When we think of causes of death in the Middle Ages most people probably think of plague, famine and getting on the wrong end of a sword. Cancer probably isn't high on the list, but a new study suggests it was a lot more common than previously thought. Not every cancer was fatal of course, particularly with so many quicker causes of death around, but it may have been a surprisingly common killer.
Cancers are becoming more common, a consequence of both lifestyle and environmental factors, and because increased survival from other things means more of us are living to ages where vulnerability rises. As the International Agency for Research on Cancer puts it; “Generally, cancer rates are highest in countries whose populations have the highest life expectancy, education level, and standard of living.” For this reason, despite exceptions for a few cancers that show the reverse trend, it seems logical to extrapolate back to a largely cancer-free per-industrial era.
When Dr Piers Mitchell of the University of Cambridge examined 143 skeletons of people who died between 500 and 1600 AD, he didn't expect to find a lot of tumors. Nevertheless, he thought the true figure might be higher than the less than 1 percent found in previous studies. Mitchell noted in a statement; "The majority of cancers form in soft tissue organs long since degraded in medieval remains. Only some cancer spreads to bone, and of these only a few are visible on its surface, so we searched within the bone for signs of malignancy,”
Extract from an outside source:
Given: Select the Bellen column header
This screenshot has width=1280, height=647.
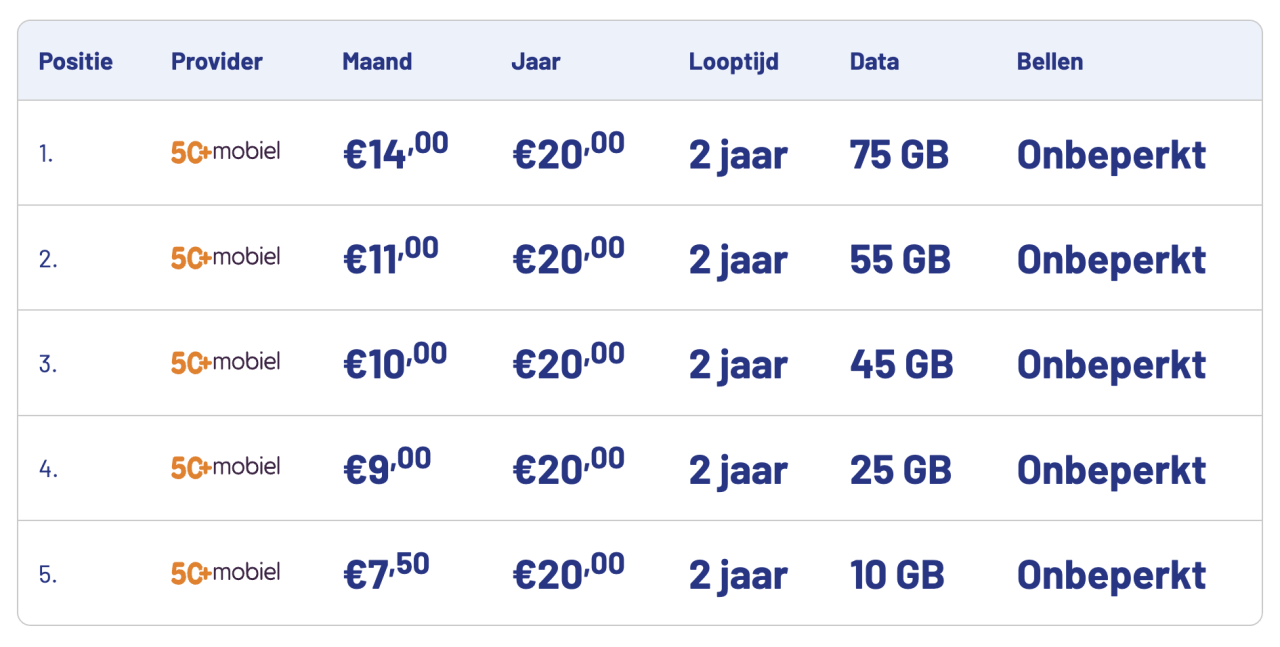Looking at the screenshot, I should coord(1050,61).
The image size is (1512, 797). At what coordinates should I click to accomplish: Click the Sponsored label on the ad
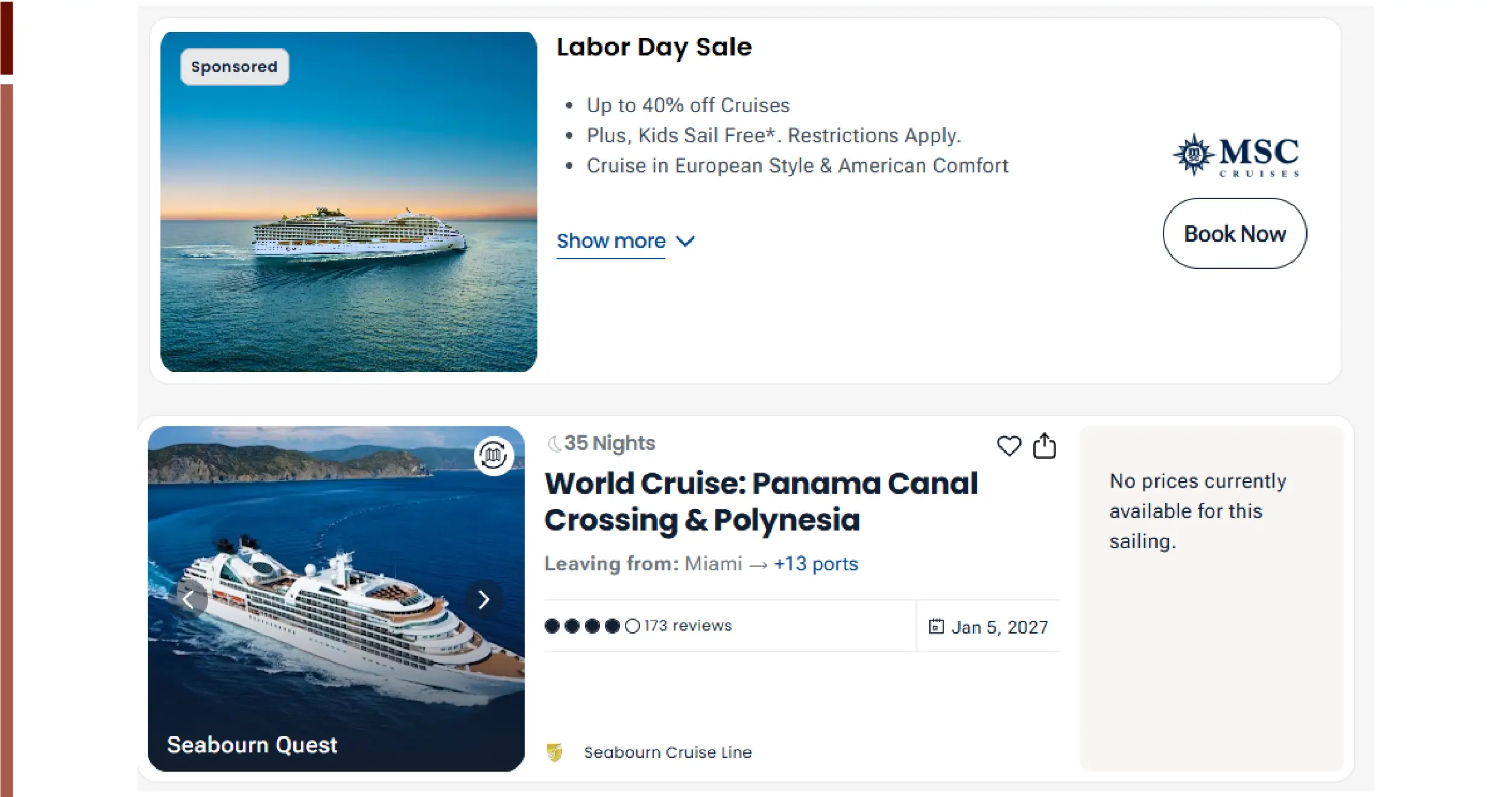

CT scans revealed visible evidence in five cases (3.8 percent), all of whom were male. Allowing for the fact that around 50 to 60 percent of soft tissue tumors today never spread to bones, Mitchell and co-authors conclude in Cancer that nine to 14 percent of the population of England during this period got cancer. The types of cancer could usually not be confirmed, although some could be ruled out.
That's still much less than today, where 40 to 50 percent of the British public have cancer by the time they die, whether or not it is the thing that kills them. Still, given the shorter life-expectancy, lack of air pollution or tobacco and all the extra exercise people of the era got, it's interesting to learn cancer may have actually been a significant problem even then.
The bones used for the study came from six cemeteries in and around Cambridge. Most of the bodies exhumed were incomplete, so for consistency the team restricted themselves to those where the spinal column, pelvis and thigh bones were all available for study.
More than twice as many male skeletons met the criteria than female ones, which may have skewed the results slightly. The authors also stress the small sample size and limited geographic range. Perhaps Cambridgeshire was a cancer hotspot for some unknown reason. Alternatively, maybe the world we have escaped was even worse than we thought, particularly since treatments back then would have offered little relief.